[Lines for locating words and elements]
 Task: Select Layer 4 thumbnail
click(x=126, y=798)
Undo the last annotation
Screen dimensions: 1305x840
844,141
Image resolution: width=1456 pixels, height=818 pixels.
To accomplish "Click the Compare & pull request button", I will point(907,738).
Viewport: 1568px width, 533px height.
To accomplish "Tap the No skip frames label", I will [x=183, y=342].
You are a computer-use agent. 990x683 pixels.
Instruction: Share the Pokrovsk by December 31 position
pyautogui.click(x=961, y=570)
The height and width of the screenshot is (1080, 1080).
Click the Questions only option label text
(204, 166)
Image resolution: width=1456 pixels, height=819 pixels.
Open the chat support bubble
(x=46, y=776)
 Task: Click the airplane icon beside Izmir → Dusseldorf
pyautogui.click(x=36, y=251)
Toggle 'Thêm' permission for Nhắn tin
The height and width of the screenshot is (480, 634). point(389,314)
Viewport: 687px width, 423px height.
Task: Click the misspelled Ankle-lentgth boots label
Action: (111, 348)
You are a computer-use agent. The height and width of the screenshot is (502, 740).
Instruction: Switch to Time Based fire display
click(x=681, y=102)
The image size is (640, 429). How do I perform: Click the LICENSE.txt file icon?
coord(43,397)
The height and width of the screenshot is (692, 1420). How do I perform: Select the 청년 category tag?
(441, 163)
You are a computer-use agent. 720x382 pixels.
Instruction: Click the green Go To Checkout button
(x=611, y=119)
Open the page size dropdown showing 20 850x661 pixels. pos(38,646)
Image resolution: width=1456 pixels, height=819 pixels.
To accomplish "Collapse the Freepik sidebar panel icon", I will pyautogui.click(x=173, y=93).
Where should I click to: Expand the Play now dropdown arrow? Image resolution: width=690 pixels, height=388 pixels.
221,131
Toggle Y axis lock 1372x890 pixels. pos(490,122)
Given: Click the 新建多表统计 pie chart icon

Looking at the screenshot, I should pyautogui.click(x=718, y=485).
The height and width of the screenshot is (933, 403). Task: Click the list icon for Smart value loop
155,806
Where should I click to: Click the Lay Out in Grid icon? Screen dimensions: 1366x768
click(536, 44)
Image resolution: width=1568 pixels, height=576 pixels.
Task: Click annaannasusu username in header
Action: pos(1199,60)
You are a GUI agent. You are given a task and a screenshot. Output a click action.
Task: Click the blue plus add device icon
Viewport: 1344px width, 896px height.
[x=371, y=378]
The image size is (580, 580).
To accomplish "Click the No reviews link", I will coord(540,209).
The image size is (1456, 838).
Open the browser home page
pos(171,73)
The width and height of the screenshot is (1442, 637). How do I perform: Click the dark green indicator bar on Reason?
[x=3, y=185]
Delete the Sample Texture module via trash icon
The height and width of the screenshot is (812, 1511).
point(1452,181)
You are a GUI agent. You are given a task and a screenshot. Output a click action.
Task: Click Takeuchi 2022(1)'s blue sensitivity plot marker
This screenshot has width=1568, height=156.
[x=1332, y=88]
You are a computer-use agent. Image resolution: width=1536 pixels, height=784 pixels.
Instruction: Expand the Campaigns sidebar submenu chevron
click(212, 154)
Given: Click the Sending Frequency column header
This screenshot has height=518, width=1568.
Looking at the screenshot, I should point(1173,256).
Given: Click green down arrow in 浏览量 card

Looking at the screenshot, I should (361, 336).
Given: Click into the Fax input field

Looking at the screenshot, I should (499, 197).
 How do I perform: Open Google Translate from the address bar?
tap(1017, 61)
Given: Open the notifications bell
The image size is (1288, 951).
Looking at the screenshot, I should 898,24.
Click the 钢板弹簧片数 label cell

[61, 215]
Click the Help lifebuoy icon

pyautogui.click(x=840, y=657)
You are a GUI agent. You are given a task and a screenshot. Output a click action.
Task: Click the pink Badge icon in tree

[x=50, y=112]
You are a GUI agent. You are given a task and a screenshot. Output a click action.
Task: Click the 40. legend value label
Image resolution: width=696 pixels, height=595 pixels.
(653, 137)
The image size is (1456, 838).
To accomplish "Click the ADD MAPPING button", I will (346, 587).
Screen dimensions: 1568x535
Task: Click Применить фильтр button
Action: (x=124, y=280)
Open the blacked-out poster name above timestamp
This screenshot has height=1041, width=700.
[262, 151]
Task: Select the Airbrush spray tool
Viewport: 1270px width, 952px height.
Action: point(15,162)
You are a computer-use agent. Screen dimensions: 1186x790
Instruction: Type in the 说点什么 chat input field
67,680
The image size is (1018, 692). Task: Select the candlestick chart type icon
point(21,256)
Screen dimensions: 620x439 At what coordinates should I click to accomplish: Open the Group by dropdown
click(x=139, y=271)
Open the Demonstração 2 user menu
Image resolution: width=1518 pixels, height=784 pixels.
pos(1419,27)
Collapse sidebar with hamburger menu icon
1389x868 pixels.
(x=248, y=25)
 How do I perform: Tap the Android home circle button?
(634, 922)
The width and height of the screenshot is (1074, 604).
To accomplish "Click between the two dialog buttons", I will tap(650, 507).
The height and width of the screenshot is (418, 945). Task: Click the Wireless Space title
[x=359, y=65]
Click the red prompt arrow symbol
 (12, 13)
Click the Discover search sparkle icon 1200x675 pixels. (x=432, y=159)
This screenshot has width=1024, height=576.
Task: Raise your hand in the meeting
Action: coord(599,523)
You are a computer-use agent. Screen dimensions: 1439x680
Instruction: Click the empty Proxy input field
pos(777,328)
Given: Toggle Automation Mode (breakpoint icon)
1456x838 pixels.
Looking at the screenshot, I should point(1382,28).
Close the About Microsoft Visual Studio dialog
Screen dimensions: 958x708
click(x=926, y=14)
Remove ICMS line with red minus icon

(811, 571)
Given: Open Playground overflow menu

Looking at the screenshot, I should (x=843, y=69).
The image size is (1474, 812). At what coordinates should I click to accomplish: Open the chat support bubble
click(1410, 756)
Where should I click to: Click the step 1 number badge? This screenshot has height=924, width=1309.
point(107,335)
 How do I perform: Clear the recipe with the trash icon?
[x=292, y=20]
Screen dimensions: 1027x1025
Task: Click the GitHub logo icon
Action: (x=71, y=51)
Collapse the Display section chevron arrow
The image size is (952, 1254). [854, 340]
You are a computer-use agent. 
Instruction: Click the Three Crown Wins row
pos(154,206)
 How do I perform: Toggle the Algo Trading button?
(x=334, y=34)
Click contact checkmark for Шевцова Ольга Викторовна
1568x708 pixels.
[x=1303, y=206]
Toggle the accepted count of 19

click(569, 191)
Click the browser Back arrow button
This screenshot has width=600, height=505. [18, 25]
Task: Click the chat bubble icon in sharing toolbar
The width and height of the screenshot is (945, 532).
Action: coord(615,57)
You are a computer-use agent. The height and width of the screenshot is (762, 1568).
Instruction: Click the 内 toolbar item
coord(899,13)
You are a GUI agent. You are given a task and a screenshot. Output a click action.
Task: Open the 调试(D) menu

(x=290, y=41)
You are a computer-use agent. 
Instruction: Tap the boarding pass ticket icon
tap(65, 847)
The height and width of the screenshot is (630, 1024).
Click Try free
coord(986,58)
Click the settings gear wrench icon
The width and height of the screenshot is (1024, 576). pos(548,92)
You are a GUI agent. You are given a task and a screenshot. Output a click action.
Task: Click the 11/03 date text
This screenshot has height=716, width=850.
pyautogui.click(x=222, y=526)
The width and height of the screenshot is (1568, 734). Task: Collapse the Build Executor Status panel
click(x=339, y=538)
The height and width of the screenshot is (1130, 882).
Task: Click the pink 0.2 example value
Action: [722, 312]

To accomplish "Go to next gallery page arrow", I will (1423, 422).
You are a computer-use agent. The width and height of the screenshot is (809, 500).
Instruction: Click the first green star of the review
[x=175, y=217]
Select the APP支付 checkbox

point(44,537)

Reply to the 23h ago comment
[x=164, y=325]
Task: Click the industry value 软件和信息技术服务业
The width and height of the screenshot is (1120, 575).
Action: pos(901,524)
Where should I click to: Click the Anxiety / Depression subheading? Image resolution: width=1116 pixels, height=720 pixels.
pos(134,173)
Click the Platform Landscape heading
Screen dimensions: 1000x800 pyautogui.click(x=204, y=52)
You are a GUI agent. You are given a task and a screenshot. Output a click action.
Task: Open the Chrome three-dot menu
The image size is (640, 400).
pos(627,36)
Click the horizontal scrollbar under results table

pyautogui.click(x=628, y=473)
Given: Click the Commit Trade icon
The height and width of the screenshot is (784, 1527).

_REQUIREMENT_:
Update the lines from the first one through the line containing "will [x=183, y=342].", changing "thumbnail" to "preview image" and keeping everything else unchanged.

_SOLUTION TO THIS TASK_:
 Task: Select Layer 4 preview image
click(x=126, y=798)
Undo the last annotation
Screen dimensions: 1305x840
844,141
Image resolution: width=1456 pixels, height=818 pixels.
To accomplish "Click the Compare & pull request button", I will point(907,738).
Viewport: 1568px width, 533px height.
To accomplish "Tap the No skip frames label", I will [x=183, y=342].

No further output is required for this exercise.